Exercise brief. Retype all the records with nothing changed.
Start of Block
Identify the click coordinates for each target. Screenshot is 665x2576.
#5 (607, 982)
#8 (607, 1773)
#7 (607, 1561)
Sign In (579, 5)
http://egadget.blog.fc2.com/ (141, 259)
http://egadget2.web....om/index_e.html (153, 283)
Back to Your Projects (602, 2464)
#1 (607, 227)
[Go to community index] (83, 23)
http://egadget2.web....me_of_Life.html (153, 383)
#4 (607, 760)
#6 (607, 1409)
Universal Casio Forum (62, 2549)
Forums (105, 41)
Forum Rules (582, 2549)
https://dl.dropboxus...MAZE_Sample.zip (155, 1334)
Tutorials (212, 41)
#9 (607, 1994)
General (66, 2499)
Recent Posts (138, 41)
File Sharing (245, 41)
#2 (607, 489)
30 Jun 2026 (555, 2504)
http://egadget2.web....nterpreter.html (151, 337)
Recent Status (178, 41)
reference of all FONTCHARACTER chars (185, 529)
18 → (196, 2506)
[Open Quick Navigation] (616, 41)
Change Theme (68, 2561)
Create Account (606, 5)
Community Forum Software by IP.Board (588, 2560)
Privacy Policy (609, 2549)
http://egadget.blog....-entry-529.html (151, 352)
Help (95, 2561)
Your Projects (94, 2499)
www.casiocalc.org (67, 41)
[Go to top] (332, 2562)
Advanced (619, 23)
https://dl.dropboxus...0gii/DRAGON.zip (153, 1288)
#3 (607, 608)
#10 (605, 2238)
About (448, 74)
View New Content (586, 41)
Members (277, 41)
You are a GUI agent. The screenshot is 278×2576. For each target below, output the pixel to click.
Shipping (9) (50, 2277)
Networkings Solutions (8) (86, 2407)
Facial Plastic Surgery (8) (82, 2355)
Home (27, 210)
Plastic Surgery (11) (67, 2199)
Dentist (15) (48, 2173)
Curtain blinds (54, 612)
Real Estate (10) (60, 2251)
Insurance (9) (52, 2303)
End of Block
Exercise response.
Identify the click coordinates for each target. Screenshot is 665x2576.
#5 (607, 982)
#8 (607, 1773)
#7 (607, 1561)
Sign In (579, 5)
http://egadget.blog.fc2.com/ (141, 259)
http://egadget2.web....om/index_e.html (153, 283)
Back to Your Projects (602, 2464)
#1 (607, 227)
[Go to community index] (83, 23)
http://egadget2.web....me_of_Life.html (153, 383)
#4 (607, 760)
#6 (607, 1409)
Universal Casio Forum (62, 2549)
Forums (105, 41)
Forum Rules (582, 2549)
https://dl.dropboxus...MAZE_Sample.zip (155, 1334)
Tutorials (212, 41)
#9 (607, 1994)
General (66, 2499)
Recent Posts (138, 41)
File Sharing (245, 41)
#2 (607, 489)
30 Jun 2026 (555, 2504)
http://egadget2.web....nterpreter.html (151, 337)
Recent Status (178, 41)
reference of all FONTCHARACTER chars (185, 529)
18 → (196, 2506)
[Open Quick Navigation] (616, 41)
Change Theme (68, 2561)
Create Account (606, 5)
Community Forum Software by IP.Board (588, 2560)
Privacy Policy (609, 2549)
http://egadget.blog....-entry-529.html (151, 352)
Help (95, 2561)
Your Projects (94, 2499)
www.casiocalc.org (67, 41)
[Go to top] (332, 2562)
Advanced (619, 23)
https://dl.dropboxus...0gii/DRAGON.zip (153, 1288)
#3 (607, 608)
#10 (605, 2238)
About (448, 74)
View New Content (586, 41)
Members (277, 41)
You are a GUI agent. The screenshot is 278×2576. For each target below, output the pixel to click.
Shipping (9) (50, 2277)
Networkings Solutions (8) (86, 2407)
Facial Plastic Surgery (8) (82, 2355)
Home (27, 210)
Plastic Surgery (11) (67, 2199)
Dentist (15) (48, 2173)
Curtain blinds (54, 612)
Real Estate (10) (60, 2251)
Insurance (9) (52, 2303)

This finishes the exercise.